Каждая доска была разделена на четыре части. В верхней части под красным знаменем записывали лучших из лучших аратов и отличников учебы. Тех, кто работал и учился хорошо, помещали под эмблему самолета. Для середняков отводилась машина, а у отстающих эмблемой была обыкновенная деревянная телега.

Дамдин все четыре года учебы ходил под знаком машины и немало гордился этим. «У меня на роду написано, что я должен стать шофером, потому я и не расстаюсь с машиной», — хвастал он перед сверстниками.

Теперь же он чувствовал себя не в своей тарелке. Ему почему-то казалось, что его недооценили, принизили, а то и вовсе мерещилось, будто выгнали со стройки, раз и навсегда определив в водовозы. Оно и понятно, ведь Дамдину до этого ни разу не приходилось иметь дело с волами. На его родине они были такой же редкостью, как здесь, скажем, верблюды. Потому-то он и мучился, когда подходила его очередь возить воду. Но отказаться было нельзя — никто добровольно не хотел браться за эту муторную работу.

Углубившись в свои думы, Дамдин поздно заметил грузовую машину, мчавшуюся прямо на него; она, едва не задев телегу, проскочила мимо, обдав запахом бензина. В кузове, облокотившись о кабину, стояли несколько парней. Один из них успел швырнуть в Дамдина горстью зерна.

Дамдин невольно улыбнулся, но тут же, опомнившись, поднял свой длинный прут и погрозил им вслед. Вол, видимо решив, что это его хотели огреть, замотал головой и прибавил шагу.

«Машина — вот это дело! Были бы бензин да масло, и больше ничего не надо — ни сена, ни пастбища. Чего только люди не изобрели…» — подумал Дамдин, провожая завистливым взглядом грузовик.

На самом деле он не на шутку побаивался своего вола и никогда его не подгонял, а тот, словно чувствуя это, как нарочно, еле передвигал ноги. Но и в таких случаях Дамдин сдерживал себя, хорошо зная его дурной нрав. Отношения между ними сразу не сложились, и теперь ему ничего не оставалось, как терпеть все воловьи выходки. В упряжке вол полз словно улитка, зато на свободе преображался и становился таким резвым, что его трудно бывало поймать.

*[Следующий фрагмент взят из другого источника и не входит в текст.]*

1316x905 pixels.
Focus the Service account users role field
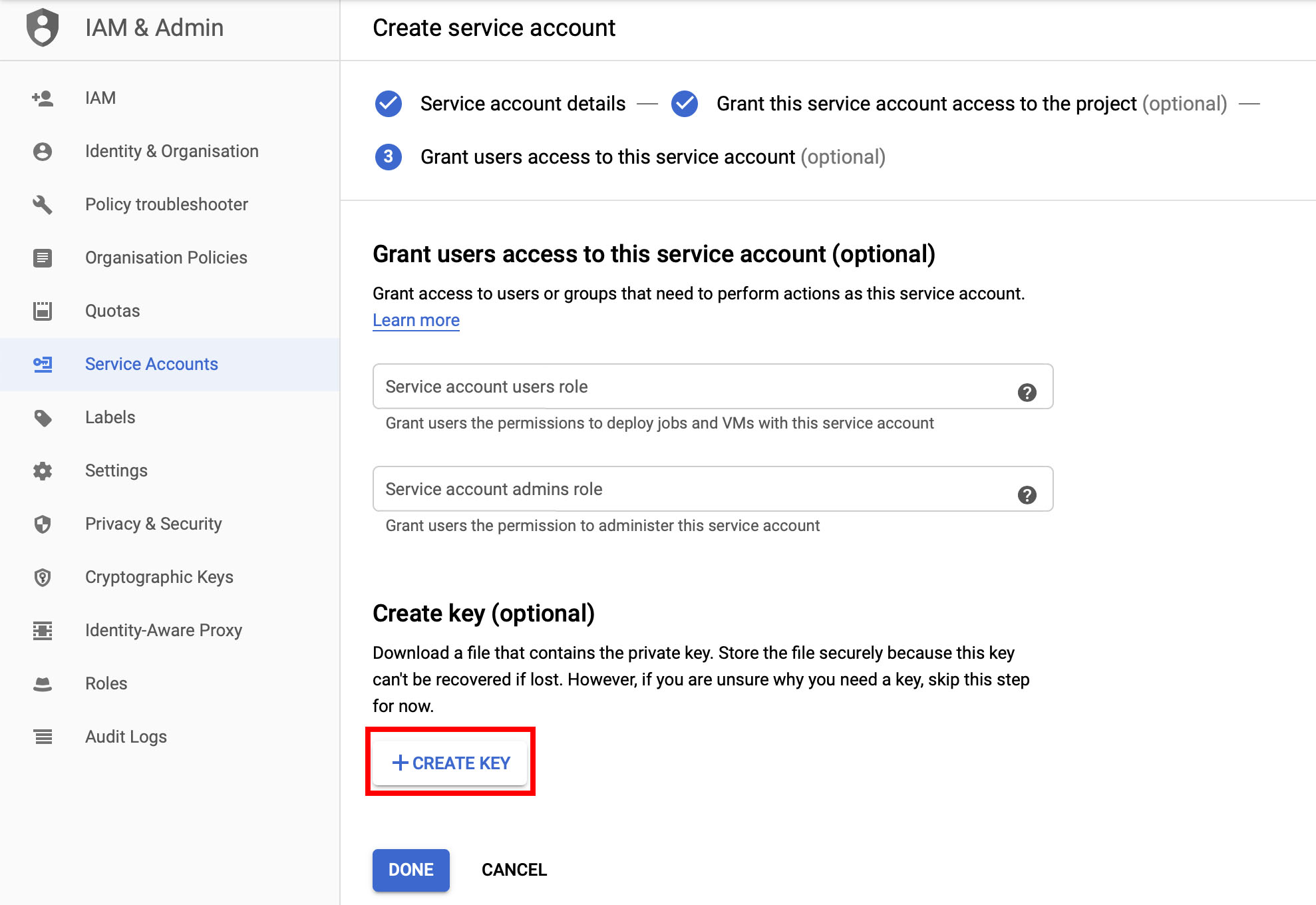(x=692, y=387)
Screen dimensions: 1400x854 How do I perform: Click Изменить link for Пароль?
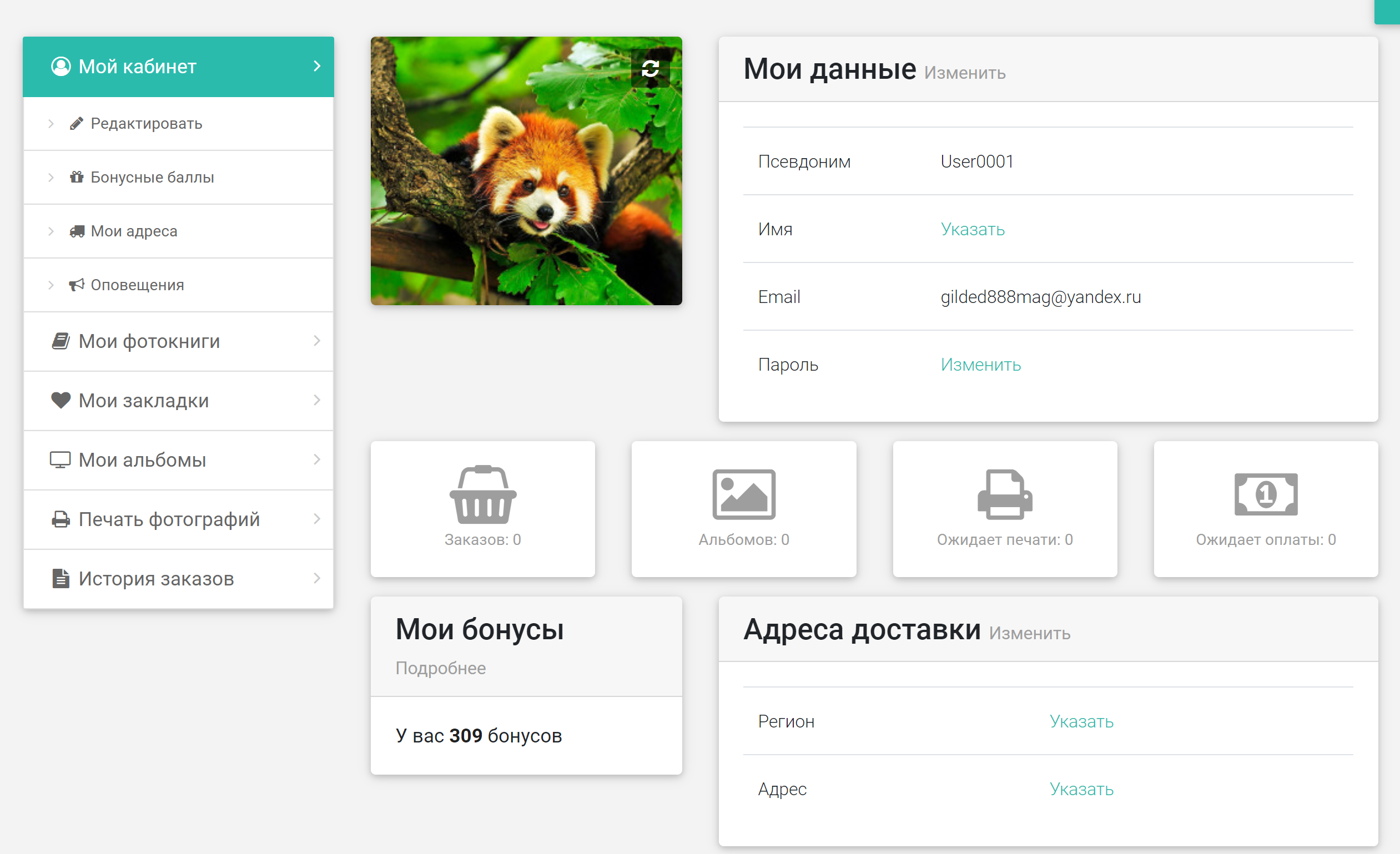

Как-то раз он оторвался от стада и убежал на пшеничное поле. Пришлось Дамдину потратить почти весь день, чтобы его поймать. Да еще в придачу бригадир крепко его отругал за потравленную пшеницу и чуть было не оштрафовал. А однажды, возвращаясь с реки, на полпути от стройки вол вдруг улегся прямо на дороге, и Дамдин ничего с ним не мог поделать — пришлось бежать за помощью в поселок.

С того дня Дамдину и смотреть на него было тошно, но что поделаешь, другие тоже особой охоты возиться с волом не изъявляли.

Пусть и черепашьим шагом, но все же добрались они до поселка. «Молодец, что опять не развалился на дороге. Эх ты, лодырь! Давай-ка поторапливайся, а то, поди, заждались нас там… Сидят, наверное, без воды… Ради тебя же и стараюсь, а то ведь скоро никому ты не нужен будешь», — шептал ему Дамдин.